Edit the listing below by changing every "The image size is" to "The image dimensions are", with everything else left unchanged.

* BEGIN MATERIAL SHOWN *

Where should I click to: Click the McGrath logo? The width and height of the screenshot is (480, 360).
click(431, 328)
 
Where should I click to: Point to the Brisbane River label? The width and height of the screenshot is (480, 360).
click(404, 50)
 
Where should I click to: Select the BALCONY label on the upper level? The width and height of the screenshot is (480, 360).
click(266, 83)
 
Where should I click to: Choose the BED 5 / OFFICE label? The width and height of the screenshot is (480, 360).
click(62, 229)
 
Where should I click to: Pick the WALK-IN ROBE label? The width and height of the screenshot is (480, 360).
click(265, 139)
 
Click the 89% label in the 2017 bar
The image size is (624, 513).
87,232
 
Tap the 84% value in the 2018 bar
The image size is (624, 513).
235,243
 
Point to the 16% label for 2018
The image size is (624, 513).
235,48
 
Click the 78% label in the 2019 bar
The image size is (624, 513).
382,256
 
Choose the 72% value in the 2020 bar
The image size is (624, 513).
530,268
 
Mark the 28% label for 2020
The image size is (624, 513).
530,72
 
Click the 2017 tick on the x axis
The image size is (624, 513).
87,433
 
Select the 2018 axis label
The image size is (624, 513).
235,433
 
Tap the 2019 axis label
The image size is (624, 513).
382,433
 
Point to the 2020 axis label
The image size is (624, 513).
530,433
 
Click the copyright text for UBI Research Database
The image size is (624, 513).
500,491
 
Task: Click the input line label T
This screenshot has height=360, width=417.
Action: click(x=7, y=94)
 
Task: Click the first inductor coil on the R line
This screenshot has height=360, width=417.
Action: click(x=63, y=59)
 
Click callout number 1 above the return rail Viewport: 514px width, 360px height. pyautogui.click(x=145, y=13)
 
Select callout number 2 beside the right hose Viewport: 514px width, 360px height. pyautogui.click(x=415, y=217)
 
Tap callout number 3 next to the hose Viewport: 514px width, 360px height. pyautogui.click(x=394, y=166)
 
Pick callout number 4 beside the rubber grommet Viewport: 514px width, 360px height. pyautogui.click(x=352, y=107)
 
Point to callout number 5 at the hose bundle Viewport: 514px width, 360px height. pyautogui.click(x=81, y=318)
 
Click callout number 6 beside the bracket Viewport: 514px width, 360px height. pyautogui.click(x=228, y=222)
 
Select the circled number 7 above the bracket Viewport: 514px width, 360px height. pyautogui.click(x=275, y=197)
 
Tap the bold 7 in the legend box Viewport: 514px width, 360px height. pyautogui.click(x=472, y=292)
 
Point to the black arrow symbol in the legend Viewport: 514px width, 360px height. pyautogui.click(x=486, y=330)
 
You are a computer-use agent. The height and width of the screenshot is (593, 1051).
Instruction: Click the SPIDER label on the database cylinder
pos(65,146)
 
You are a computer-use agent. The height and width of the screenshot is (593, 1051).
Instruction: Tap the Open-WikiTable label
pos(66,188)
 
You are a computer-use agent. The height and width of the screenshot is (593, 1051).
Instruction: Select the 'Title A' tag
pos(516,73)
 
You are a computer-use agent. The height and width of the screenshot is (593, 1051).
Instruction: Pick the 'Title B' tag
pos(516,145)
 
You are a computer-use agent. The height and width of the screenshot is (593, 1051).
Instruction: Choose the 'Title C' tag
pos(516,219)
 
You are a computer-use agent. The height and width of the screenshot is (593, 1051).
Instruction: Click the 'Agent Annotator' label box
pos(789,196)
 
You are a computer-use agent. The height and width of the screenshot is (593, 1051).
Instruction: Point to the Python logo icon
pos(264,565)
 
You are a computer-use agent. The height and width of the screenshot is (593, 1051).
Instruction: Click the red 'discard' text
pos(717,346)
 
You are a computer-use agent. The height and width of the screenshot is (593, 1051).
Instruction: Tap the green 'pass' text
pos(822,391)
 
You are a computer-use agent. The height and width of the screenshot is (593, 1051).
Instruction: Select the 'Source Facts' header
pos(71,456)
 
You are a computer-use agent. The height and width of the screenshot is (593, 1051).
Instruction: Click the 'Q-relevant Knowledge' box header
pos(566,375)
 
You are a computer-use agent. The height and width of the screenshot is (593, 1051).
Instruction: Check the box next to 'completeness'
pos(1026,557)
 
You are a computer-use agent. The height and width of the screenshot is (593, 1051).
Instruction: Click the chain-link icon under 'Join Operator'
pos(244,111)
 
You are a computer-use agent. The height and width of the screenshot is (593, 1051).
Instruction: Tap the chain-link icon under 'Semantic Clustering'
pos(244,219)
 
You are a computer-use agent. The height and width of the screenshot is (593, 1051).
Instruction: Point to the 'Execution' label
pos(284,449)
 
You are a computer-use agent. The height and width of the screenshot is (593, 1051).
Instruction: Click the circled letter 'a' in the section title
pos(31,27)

* END MATERIAL SHOWN *

OUTPUT OF THE TASK:
Where should I click to: Click the McGrath logo? The width and height of the screenshot is (480, 360).
click(431, 328)
 
Where should I click to: Point to the Brisbane River label? The width and height of the screenshot is (480, 360).
click(404, 50)
 
Where should I click to: Select the BALCONY label on the upper level? The width and height of the screenshot is (480, 360).
click(266, 83)
 
Where should I click to: Choose the BED 5 / OFFICE label? The width and height of the screenshot is (480, 360).
click(62, 229)
 
Where should I click to: Pick the WALK-IN ROBE label? The width and height of the screenshot is (480, 360).
click(265, 139)
 
Click the 89% label in the 2017 bar
The image dimensions are (624, 513).
87,232
 
Tap the 84% value in the 2018 bar
The image dimensions are (624, 513).
235,243
 
Point to the 16% label for 2018
The image dimensions are (624, 513).
235,48
 
Click the 78% label in the 2019 bar
The image dimensions are (624, 513).
382,256
 
Choose the 72% value in the 2020 bar
The image dimensions are (624, 513).
530,268
 
Mark the 28% label for 2020
The image dimensions are (624, 513).
530,72
 
Click the 2017 tick on the x axis
The image dimensions are (624, 513).
87,433
 
Select the 2018 axis label
The image dimensions are (624, 513).
235,433
 
Tap the 2019 axis label
The image dimensions are (624, 513).
382,433
 
Point to the 2020 axis label
The image dimensions are (624, 513).
530,433
 
Click the copyright text for UBI Research Database
The image dimensions are (624, 513).
500,491
 
Task: Click the input line label T
This screenshot has height=360, width=417.
Action: click(x=7, y=94)
 
Task: Click the first inductor coil on the R line
This screenshot has height=360, width=417.
Action: click(x=63, y=59)
 
Click callout number 1 above the return rail Viewport: 514px width, 360px height. pyautogui.click(x=145, y=13)
 
Select callout number 2 beside the right hose Viewport: 514px width, 360px height. pyautogui.click(x=415, y=217)
 
Tap callout number 3 next to the hose Viewport: 514px width, 360px height. pyautogui.click(x=394, y=166)
 
Pick callout number 4 beside the rubber grommet Viewport: 514px width, 360px height. pyautogui.click(x=352, y=107)
 
Point to callout number 5 at the hose bundle Viewport: 514px width, 360px height. pyautogui.click(x=81, y=318)
 
Click callout number 6 beside the bracket Viewport: 514px width, 360px height. pyautogui.click(x=228, y=222)
 
Select the circled number 7 above the bracket Viewport: 514px width, 360px height. pyautogui.click(x=275, y=197)
 
Tap the bold 7 in the legend box Viewport: 514px width, 360px height. pyautogui.click(x=472, y=292)
 
Point to the black arrow symbol in the legend Viewport: 514px width, 360px height. pyautogui.click(x=486, y=330)
 
You are a computer-use agent. The height and width of the screenshot is (593, 1051).
Instruction: Click the SPIDER label on the database cylinder
pos(65,146)
 
You are a computer-use agent. The height and width of the screenshot is (593, 1051).
Instruction: Tap the Open-WikiTable label
pos(66,188)
 
You are a computer-use agent. The height and width of the screenshot is (593, 1051).
Instruction: Select the 'Title A' tag
pos(516,73)
 
You are a computer-use agent. The height and width of the screenshot is (593, 1051).
Instruction: Pick the 'Title B' tag
pos(516,145)
 
You are a computer-use agent. The height and width of the screenshot is (593, 1051).
Instruction: Choose the 'Title C' tag
pos(516,219)
 
You are a computer-use agent. The height and width of the screenshot is (593, 1051).
Instruction: Click the 'Agent Annotator' label box
pos(789,196)
 
You are a computer-use agent. The height and width of the screenshot is (593, 1051).
Instruction: Point to the Python logo icon
pos(264,565)
 
You are a computer-use agent. The height and width of the screenshot is (593, 1051).
Instruction: Click the red 'discard' text
pos(717,346)
 
You are a computer-use agent. The height and width of the screenshot is (593, 1051).
Instruction: Tap the green 'pass' text
pos(822,391)
 
You are a computer-use agent. The height and width of the screenshot is (593, 1051).
Instruction: Select the 'Source Facts' header
pos(71,456)
 
You are a computer-use agent. The height and width of the screenshot is (593, 1051).
Instruction: Click the 'Q-relevant Knowledge' box header
pos(566,375)
 
You are a computer-use agent. The height and width of the screenshot is (593, 1051).
Instruction: Check the box next to 'completeness'
pos(1026,557)
 
You are a computer-use agent. The height and width of the screenshot is (593, 1051).
Instruction: Click the chain-link icon under 'Join Operator'
pos(244,111)
 
You are a computer-use agent. The height and width of the screenshot is (593, 1051).
Instruction: Tap the chain-link icon under 'Semantic Clustering'
pos(244,219)
 
You are a computer-use agent. The height and width of the screenshot is (593, 1051).
Instruction: Point to the 'Execution' label
pos(284,449)
 
You are a computer-use agent. The height and width of the screenshot is (593, 1051).
Instruction: Click the circled letter 'a' in the section title
pos(31,27)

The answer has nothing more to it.